Uses of the Glover Equation

Written By Chris Fehn

The Glover-Balmer Solution was developed in 1954 by Robert Ellsworth Glover and Glenn G. Balmer. This analytical solution for estimating impacts to streamflow from the pumping or recharge of alluvial aquifer systems is often simply referred to as the Glover Equation. (Sorry, Glenn!)

In Colorado Water Court cases, the Glover equation is used for applications like estimating lagged depletions to streams from well pumping, estimating lagged accretions to streams from recharge operations, and lagged accretions from irrigation return flows [see LWS October 25, 2020 blog]. While the Glover equation is in wide use, it is seen as a simplified estimate of lagged accretions and depletions. This is largely due to the number of assumptions inherent in the equation.

Inherent in the Glover equation are the assumptions that:

  • the aquifer is of uniform thickness;

  • the aquifer is homogenous and isotropic;

  • the aquifer is infinite in lateral extent;

  • streams fully penetrate the aquifer;

  • recharge and pumping is through a fully-penetrating well of infinitely small diameter;

  • streams are straight lines; and

  • the water table is flat.

While none of these assumptions are typically met in any real-world situation, several means are used to obtain representative results even when the basic equation assumptions are not met.
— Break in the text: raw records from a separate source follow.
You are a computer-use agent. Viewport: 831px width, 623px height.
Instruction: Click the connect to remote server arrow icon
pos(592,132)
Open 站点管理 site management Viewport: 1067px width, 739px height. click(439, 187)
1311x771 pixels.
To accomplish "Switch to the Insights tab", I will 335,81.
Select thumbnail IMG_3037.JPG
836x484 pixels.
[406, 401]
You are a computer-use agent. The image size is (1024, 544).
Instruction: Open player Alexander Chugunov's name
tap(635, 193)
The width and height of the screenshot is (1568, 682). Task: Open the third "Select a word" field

Since the Glover equation assumes uniform thickness of materials that are homogeneous and isotropic, to address real-world conditions such as changing aquifer transmissivity, i.e. the ease with which water can flow through the aquifer, different methods of averaging the aquifer characteristics are used. When the changes in the aquifer transmissivity are minor, a simple arithmetic mean can be used to estimate the overall transmissivity of the aquifer. When transmissivities vary widely, harmonic means are generally used to emphasize the impact of low transmissivity materials on the flow capabilities of the aquifer.

Since the Glover equation also assumes the aquifer is of infinite extent, to address the issue of an aquifer being finite in nature, “image wells” are used to simulate boundary conditions in the aquifer. Image wells are imaginary wells which are placed in the equation to pump or recharge the aquifer to create an effect similar to opposite waveforms which cancel each other out. The placement of the image wells can replicate the edge of an alluvial aquifer or a stream which does not allow for water level changes to occur on the opposite side of the stream from the modeled pumping or recharge.

While the Glover equation is able to simulate either the pumping or recharge of water at a well, i.e., a point source discharge or recharge, it is also widely used to simulate non-point source actions, which is not consistent with the underlying assumptions of the Glover equation. This use of the Glover equation generally relates to irrigation of fields and residential lawns. In these situations, a centroid of irrigation is estimated that serves as the “point” source for the Glover equation. While dispersed recharge from the irrigation of a large area is not the same as the water level response in the aquifer from recharge from a well, the Glover equation provides a simplified estimate of accretions to a stream system and has become institutionalized as the acceptable administrative tool for assessing the timing, amount, and location of stream accretions from a dispersed recharge related to irrigation.

Not specifically meeting the remaining assumptions is generally not regarded as particularly concerning for most basic applications of the Glover equation; however, the validity of the use of the Glover equation may be called into question if the geologic conditions are particularly complex or uncommon compared to a simple alluvial aquifer system.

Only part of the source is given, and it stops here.